Ed Driscoll

CALIFORNIA SENATE BILL 2: John

CALIFORNIA SENATE BILL 2: John Fund writes that it’s a doozy:

Liberal lawmakers, fearing that a Republican might win the governor’s mansion, are scrambling to pass as many bills as Gov. Gray Davis can sign before the recall. One bill would give Indian tribes the power to stop development on private land within five miles of a sacred tribal site; the potential for abusive shakedowns of developers should be obvious to anyone. Another bill would water down legislative term limits. A couple of bills awaiting action smell like such blatant attempts to enrich contributors that Gov. Davis may have to shy away from them.

The worst idea before the Legislature is Senate Bill 2, written by John Burton of San Francisco, the liberal president of the state Senate. It would compel businesses with more than 20 workers to pay almost all health insurance costs for employees–even part-time workers–and their dependents. Companies would have to pay at least 95% of health-care costs for low-income workers, and 80% for everyone else.

Jill Stewart, a columnist and former Los Angeles Times reporter, describes the measure as “closer to socialism than anything I’ve seen heading for approval in 20 years.” This bill would create a powerful incentive businesses to stay below the 20-employee limit by stunting their own growth, or drop below the limit by laying off workers.
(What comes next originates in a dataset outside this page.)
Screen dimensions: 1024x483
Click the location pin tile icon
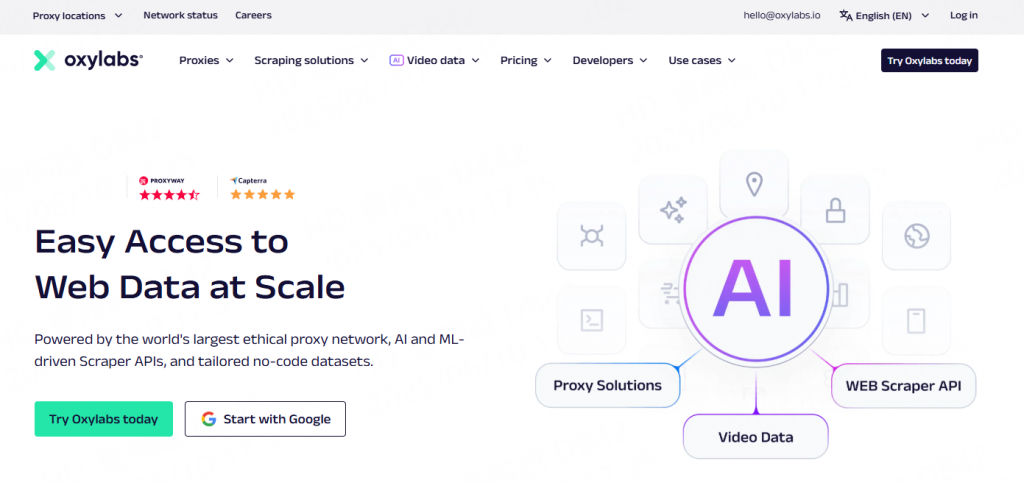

Ms. Stewart reports the bill was ghostwritten by the Service Employees International Union, a major Democratic contributor.

The real beneficiary of the bill may not be the unions, but rather the Indian tribes. The Western Political Report says the bill was rewritten over the weekend and also includes a whopping cigarette-tax increase to $2.37 a pack, up from 87 cents. California’s new tax would be the highest in the country outside New York City, creating a massive incentive to buy tax-free cigarettes from Indian stores or their Internet sites.

Normally a bill that raises taxes would require a two-thirds vote of both houses of the Legislature, giving minority Republicans leverage in slowing down the legislation. But Democrats plan to make SB 2 “revenue neutral” by adding a tax credit for employers who will suffer from the costs of mandated health care for their employees. Under that arrangement, the bill could pass with a simple majority. Some Republicans promise to take the issue to court, but that fight would take years to resolve.

The California economy is just beginning to crawl out of the mess that Davis either created or exacerbated (depending upon who you talk to). If Davis is dumb enough to sign this bill, it will only ensure that California’s economy really goes into the tank.